Rewrite the entries below, switching each "How do I perform" to "How can I carry out" and keeping everything else the same. Leave the pictures out of your version.

(Data on locating visible targets)
——————————
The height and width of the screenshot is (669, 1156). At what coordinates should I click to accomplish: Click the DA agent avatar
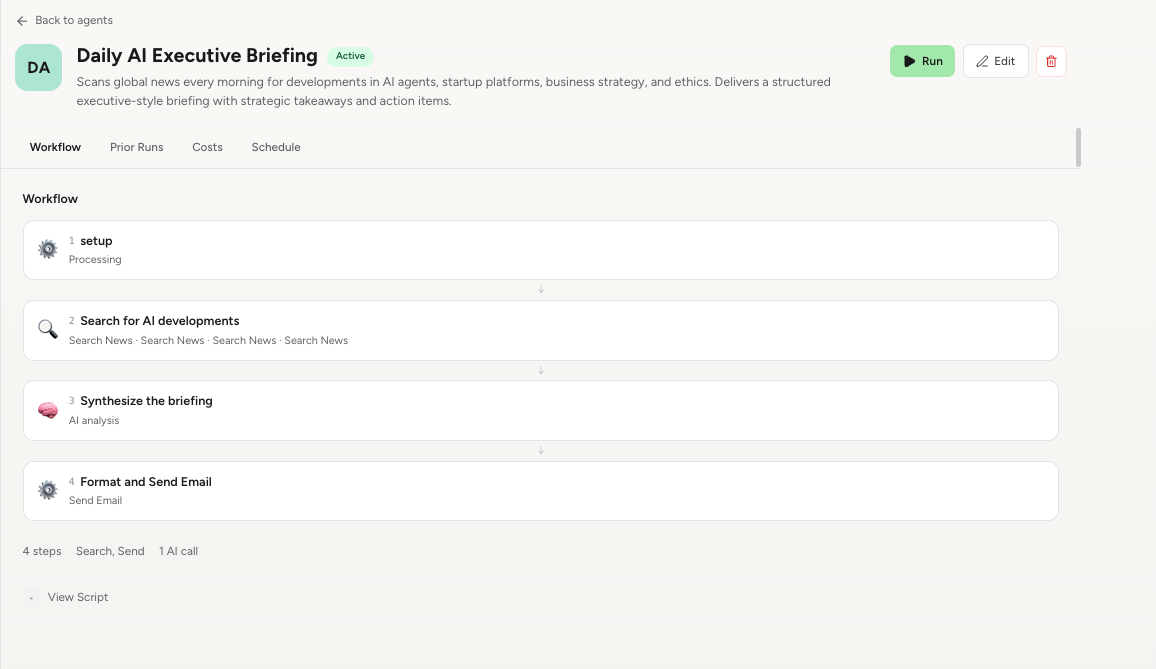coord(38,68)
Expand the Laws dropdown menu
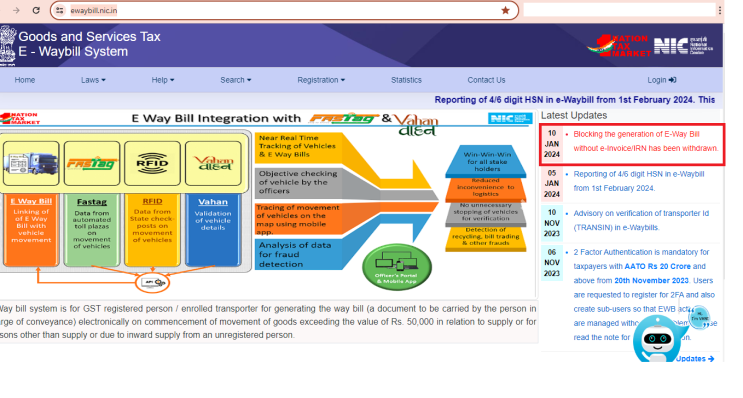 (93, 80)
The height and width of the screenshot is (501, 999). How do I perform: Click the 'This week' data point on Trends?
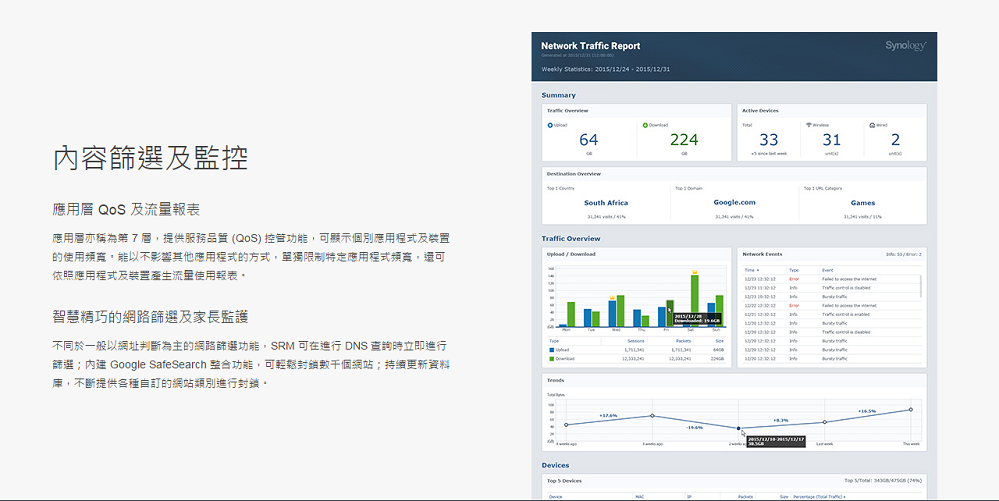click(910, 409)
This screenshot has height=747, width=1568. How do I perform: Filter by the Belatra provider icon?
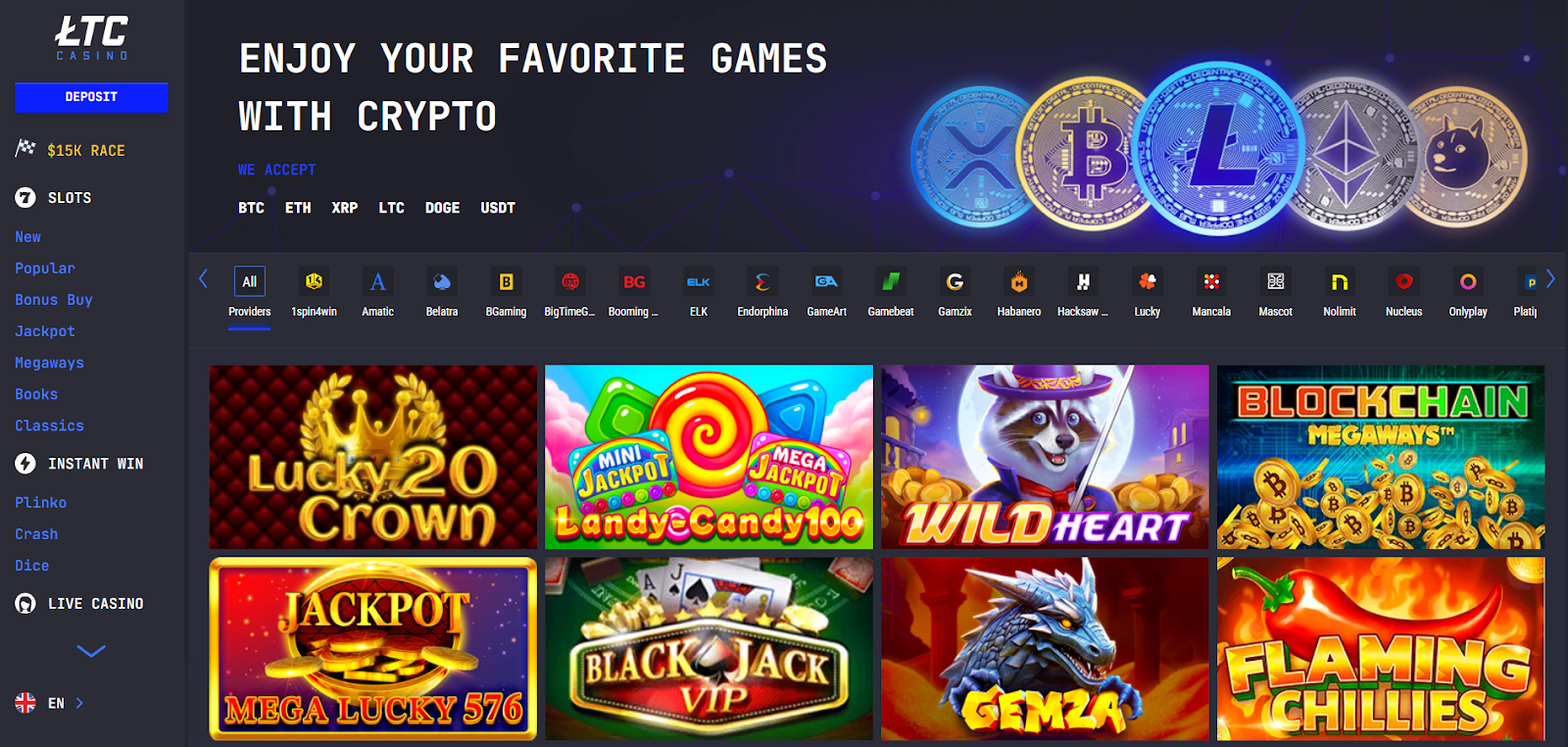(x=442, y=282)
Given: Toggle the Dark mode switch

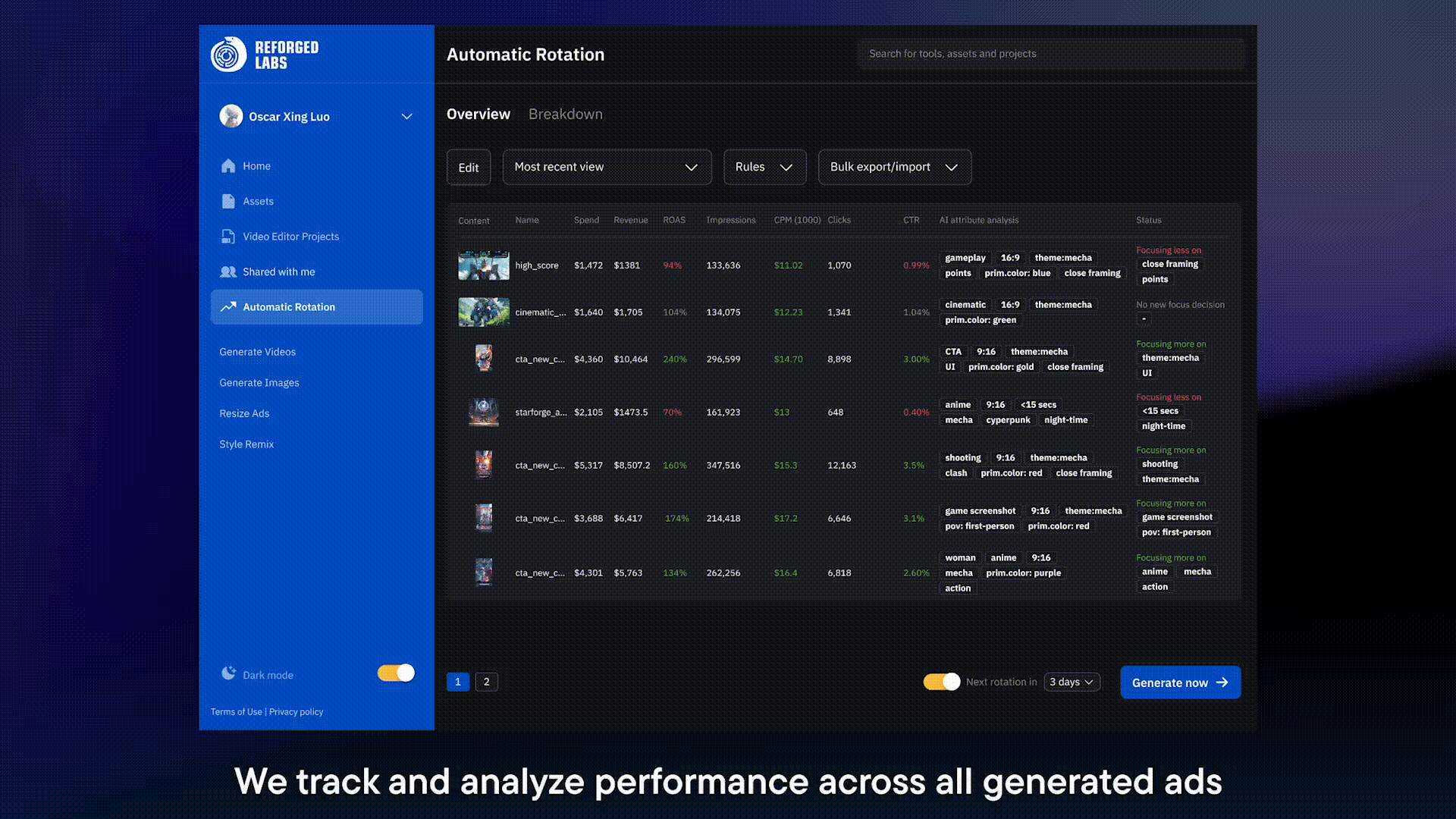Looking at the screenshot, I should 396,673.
——————————
Solution for this task:
The height and width of the screenshot is (669, 1156). At what coordinates should I click to accomplish: Click the DA agent avatar
coord(38,68)
Expand the Laws dropdown menu
 (93, 80)
The height and width of the screenshot is (501, 999). How can I carry out: Click the 'This week' data point on Trends?
click(910, 409)
This screenshot has height=747, width=1568. How can I carry out: Filter by the Belatra provider icon?
(x=442, y=282)
Given: Toggle the Dark mode switch

Looking at the screenshot, I should 396,673.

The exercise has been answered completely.